> **What the exercise asks**
Below are the records; collect from them each line containing the string "info".

> **Entries supplied**
*** Begin section ***
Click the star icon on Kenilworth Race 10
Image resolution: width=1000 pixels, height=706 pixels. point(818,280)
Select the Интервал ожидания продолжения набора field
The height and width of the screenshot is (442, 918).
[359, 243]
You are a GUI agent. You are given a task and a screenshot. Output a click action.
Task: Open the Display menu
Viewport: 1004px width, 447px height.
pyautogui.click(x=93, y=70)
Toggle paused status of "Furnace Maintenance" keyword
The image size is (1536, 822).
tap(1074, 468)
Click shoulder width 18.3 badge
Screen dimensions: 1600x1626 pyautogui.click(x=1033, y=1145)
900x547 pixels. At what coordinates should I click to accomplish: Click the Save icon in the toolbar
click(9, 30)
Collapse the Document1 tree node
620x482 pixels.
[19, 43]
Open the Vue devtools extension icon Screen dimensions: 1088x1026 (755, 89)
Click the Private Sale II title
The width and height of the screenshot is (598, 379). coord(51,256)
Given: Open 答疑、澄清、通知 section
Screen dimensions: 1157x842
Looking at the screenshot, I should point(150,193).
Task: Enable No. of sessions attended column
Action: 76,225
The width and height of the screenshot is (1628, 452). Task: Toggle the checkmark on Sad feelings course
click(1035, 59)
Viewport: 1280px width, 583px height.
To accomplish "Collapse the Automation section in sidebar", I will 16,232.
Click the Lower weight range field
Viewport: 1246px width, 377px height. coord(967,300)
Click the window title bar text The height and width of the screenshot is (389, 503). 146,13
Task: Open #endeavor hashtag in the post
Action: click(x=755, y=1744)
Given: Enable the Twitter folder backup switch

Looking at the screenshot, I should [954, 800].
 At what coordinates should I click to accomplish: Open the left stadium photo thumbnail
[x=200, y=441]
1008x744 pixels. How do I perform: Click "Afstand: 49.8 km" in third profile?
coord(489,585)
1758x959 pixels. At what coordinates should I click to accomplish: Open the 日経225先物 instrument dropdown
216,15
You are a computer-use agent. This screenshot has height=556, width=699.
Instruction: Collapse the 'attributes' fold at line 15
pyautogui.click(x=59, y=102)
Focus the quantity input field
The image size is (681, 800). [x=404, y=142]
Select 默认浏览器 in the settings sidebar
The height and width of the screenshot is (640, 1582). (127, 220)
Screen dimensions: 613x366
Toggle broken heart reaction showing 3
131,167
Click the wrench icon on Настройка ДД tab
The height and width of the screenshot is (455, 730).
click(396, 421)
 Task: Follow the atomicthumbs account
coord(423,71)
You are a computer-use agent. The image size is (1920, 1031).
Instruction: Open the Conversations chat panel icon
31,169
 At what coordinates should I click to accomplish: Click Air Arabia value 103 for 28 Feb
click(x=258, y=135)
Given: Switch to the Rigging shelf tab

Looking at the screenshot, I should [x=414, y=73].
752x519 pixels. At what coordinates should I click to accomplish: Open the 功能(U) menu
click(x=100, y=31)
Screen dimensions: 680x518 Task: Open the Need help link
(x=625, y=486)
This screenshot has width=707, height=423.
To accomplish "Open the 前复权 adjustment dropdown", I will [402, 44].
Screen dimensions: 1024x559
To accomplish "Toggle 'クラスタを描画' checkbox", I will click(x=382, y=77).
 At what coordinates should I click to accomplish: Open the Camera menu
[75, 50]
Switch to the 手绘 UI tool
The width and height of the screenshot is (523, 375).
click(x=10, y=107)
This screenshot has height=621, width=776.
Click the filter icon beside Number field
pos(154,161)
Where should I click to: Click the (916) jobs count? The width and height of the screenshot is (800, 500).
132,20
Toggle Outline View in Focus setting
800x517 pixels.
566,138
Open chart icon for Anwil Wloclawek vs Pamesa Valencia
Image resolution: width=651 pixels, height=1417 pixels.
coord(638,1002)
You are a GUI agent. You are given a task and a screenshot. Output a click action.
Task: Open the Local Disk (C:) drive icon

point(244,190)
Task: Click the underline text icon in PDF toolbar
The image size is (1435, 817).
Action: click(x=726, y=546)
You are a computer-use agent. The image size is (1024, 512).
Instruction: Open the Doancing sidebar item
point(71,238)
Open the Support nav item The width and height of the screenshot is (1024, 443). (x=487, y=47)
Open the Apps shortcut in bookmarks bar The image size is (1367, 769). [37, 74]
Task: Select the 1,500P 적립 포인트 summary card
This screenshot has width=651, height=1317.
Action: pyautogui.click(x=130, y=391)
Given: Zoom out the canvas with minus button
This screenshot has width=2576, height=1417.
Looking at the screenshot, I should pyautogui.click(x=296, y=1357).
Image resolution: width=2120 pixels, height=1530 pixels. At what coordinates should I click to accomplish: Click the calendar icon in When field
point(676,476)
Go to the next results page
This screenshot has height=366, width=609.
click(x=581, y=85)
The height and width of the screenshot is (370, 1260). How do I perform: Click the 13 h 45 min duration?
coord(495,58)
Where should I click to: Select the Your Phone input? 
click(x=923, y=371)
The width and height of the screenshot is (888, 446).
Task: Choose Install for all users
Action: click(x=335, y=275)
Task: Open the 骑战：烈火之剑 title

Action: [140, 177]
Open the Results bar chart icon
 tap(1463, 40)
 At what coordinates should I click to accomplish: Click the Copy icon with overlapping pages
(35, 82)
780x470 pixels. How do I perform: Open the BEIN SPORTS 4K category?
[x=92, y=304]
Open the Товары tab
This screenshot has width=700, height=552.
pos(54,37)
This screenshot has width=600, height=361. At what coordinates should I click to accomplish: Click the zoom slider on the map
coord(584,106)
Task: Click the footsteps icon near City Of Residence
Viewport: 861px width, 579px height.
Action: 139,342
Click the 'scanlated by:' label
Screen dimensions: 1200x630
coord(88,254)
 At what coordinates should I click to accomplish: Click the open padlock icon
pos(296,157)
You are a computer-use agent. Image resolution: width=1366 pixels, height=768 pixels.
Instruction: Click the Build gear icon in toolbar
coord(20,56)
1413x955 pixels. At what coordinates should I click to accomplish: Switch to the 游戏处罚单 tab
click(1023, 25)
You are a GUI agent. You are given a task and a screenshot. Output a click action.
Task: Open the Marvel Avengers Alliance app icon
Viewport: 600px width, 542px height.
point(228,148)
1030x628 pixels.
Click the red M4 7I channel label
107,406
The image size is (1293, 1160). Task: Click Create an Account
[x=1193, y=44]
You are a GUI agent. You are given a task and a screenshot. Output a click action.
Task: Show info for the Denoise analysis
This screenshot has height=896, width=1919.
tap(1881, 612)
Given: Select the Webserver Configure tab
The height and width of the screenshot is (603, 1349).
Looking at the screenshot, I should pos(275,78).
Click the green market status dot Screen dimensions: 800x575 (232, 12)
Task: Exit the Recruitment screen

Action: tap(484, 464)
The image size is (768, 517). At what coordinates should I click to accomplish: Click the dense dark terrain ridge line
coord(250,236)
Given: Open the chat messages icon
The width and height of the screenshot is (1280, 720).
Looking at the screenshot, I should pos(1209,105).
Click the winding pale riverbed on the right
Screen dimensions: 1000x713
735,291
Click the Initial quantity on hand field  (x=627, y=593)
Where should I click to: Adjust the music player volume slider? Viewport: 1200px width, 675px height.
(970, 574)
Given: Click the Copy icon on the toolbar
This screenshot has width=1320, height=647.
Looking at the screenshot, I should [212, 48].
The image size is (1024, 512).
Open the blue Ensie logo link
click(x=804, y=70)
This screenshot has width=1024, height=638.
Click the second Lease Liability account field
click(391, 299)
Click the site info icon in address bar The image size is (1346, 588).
*** End section ***
> **Solution to the problem**
Task: Show info for the Denoise analysis
Click the site info icon in address bar The image size is (1346, 588).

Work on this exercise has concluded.